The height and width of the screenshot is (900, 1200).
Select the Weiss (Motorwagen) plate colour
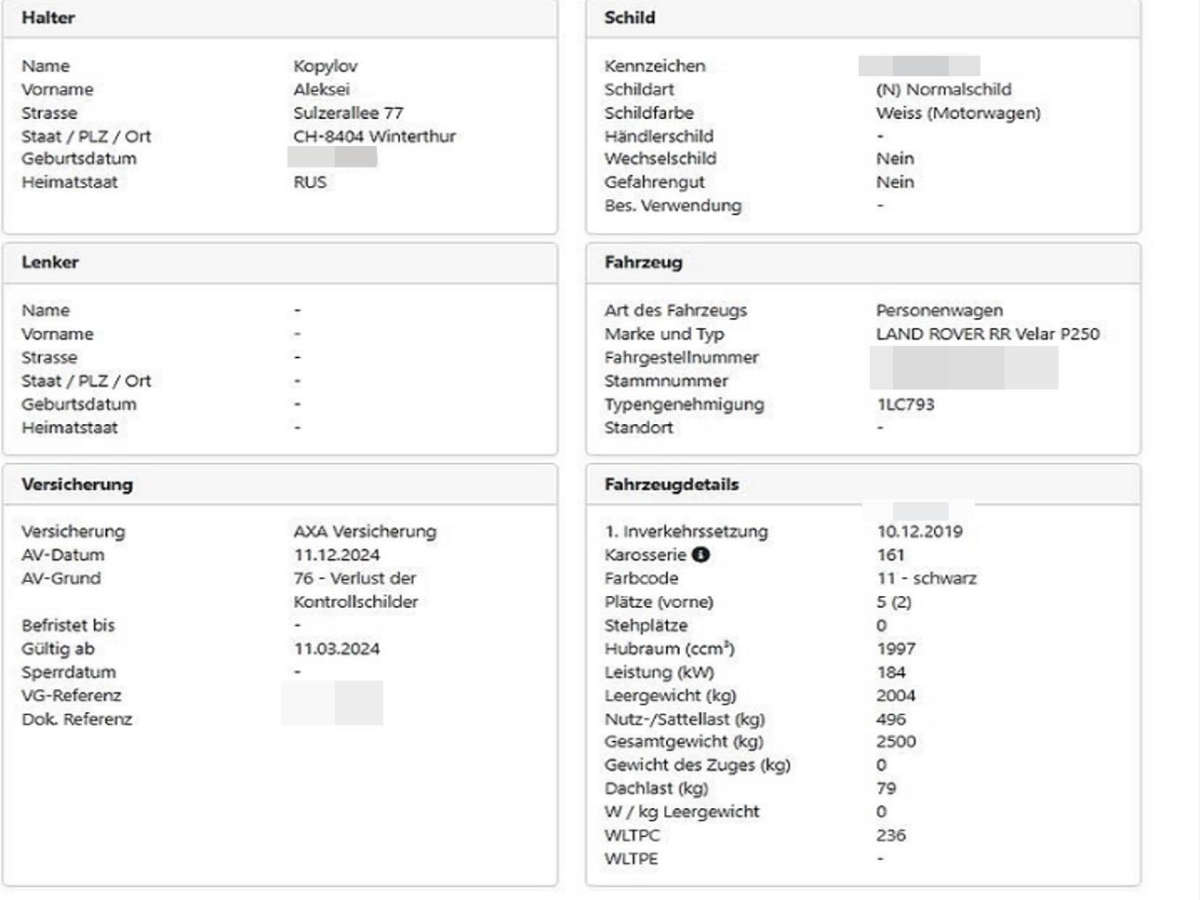point(951,113)
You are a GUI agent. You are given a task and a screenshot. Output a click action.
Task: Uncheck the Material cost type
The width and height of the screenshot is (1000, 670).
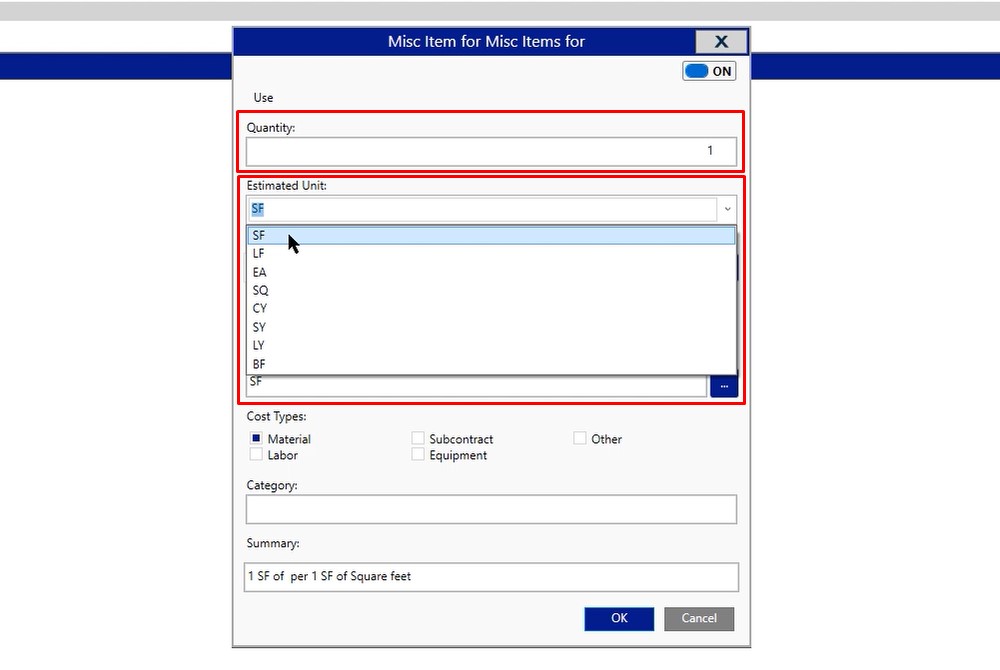pos(257,438)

- Exercise
Set down each entry again exactly as written. Pictures stay out.

- Exercise answer
The height and width of the screenshot is (900, 1200).
Select the Weiss (Motorwagen) plate colour
point(951,113)
You are a GUI agent. You are given a task and a screenshot. Output a click action.
Task: Uncheck the Material cost type
The width and height of the screenshot is (1000, 670).
pos(257,438)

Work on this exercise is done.